Those who leave soon

Recently, I had a good conversation with my long time business friends. One of them is a director of design at a prestegious interiors design firm in Japan, and we talked about the change of attitude toward work by college recurites.

They leave, she said. She meaned notable percentage of their fresh out of college recruites. Her company hires employees younge people fresh out of famous colleges and universities. But obviously, there has been big increase in a gap between the type of people a large company needs, and new recruites. After they start to work, some of them say within a year that they are not happy with the job, with their range of responsibilities. It used to be that after one joined a company, one grid his/her teeth and stayed, because that was what everyone (seemed like, anyway) did. But by doing that, one learned basic business manners, picked up on tacit knowledge at work, and just like a ballet dancer doing boring bar exercise and bit by bit learns the move and expands into real dance, one learned real work. Now, before learning the basics of business, new employees leave.
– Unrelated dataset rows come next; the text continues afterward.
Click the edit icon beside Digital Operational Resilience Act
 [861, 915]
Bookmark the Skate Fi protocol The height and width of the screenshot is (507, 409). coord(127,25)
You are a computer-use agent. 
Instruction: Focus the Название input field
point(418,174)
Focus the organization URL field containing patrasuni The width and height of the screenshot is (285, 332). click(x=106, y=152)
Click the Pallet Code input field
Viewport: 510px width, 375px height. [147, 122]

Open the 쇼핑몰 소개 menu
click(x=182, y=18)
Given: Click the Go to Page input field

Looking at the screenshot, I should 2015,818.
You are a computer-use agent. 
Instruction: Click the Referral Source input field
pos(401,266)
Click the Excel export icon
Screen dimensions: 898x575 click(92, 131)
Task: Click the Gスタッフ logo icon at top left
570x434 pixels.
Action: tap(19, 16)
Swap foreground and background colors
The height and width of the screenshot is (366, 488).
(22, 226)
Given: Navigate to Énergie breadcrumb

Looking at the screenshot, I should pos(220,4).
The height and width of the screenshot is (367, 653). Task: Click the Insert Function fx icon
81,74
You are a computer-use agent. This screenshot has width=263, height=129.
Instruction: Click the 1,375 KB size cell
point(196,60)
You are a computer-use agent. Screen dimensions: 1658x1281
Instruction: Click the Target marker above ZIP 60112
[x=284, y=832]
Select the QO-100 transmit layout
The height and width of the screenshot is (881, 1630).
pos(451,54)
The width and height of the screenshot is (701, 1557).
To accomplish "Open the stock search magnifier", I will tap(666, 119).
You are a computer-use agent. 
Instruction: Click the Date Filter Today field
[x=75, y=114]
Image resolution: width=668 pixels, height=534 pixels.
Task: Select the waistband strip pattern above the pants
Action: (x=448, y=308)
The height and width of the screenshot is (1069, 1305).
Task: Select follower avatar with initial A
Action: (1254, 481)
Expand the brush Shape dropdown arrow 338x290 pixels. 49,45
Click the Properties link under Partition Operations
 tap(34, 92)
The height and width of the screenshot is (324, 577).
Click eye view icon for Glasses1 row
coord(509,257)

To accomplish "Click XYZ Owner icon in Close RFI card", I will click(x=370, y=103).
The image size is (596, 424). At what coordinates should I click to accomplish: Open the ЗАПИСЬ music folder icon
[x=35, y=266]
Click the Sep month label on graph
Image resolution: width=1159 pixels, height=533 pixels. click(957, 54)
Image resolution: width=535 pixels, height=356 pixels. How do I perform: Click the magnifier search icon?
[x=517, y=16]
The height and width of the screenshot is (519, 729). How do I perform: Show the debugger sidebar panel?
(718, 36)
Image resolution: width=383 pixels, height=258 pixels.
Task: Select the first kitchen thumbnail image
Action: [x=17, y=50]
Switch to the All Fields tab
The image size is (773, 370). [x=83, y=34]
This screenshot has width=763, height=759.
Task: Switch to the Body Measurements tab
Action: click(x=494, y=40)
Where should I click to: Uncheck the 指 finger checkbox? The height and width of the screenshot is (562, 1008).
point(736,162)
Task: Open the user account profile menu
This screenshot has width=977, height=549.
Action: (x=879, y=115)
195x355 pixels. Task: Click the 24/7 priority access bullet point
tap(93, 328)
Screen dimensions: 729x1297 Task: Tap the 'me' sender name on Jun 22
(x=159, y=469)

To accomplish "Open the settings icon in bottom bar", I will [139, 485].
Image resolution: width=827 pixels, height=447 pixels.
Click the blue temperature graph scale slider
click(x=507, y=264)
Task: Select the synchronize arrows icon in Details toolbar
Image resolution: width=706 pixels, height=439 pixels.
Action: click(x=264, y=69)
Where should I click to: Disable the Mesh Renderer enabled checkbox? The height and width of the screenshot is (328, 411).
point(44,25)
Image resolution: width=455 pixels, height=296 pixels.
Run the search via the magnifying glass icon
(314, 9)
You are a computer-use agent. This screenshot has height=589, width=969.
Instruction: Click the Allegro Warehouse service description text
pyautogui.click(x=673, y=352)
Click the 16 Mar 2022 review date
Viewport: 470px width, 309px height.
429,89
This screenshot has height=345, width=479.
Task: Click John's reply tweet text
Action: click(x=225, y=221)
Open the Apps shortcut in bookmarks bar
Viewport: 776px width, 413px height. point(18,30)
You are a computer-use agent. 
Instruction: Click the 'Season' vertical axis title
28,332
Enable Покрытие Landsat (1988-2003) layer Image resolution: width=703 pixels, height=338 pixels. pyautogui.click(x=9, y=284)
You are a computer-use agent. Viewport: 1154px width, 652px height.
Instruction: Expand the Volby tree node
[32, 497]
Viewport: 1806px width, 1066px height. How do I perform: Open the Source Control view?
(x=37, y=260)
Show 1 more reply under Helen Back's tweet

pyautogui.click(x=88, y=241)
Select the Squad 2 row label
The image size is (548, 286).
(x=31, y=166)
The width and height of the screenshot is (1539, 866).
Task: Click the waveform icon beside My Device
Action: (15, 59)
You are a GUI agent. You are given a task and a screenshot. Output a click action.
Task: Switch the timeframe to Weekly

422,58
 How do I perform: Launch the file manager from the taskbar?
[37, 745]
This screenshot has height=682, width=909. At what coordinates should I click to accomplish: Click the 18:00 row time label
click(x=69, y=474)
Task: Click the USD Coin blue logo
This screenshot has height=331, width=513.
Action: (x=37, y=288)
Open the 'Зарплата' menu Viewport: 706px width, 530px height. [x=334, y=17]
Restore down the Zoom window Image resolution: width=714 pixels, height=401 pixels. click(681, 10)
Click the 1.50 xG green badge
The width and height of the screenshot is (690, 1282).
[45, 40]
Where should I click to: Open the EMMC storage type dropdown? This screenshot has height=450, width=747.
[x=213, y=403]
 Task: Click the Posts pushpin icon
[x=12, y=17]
Probably, out of fraction of percentage of people who leave a company like that will learn on their own and succeed anyway. Some will find out that staying put and learning the basics are neccessary in their second or third jobs. Some will drift. But thats nothing new. There has always been people who drifted.

It seems like matter of perspective. When we compare how work situations were in Japan 500 years ago, 100 years ago, 20 years ago, difinitely, things changed. Some of the companies will realize that they need to educate the new recruites differently and succeed. Those hanging onto the old (how old?) ways or not able to change might not fare so well.

I personally know maybe a dozen young Japanese people who quit relatively shortly (1 year to several years) after they joined big and prestegious companies. They are learning marvelously well. We all learn one way or other.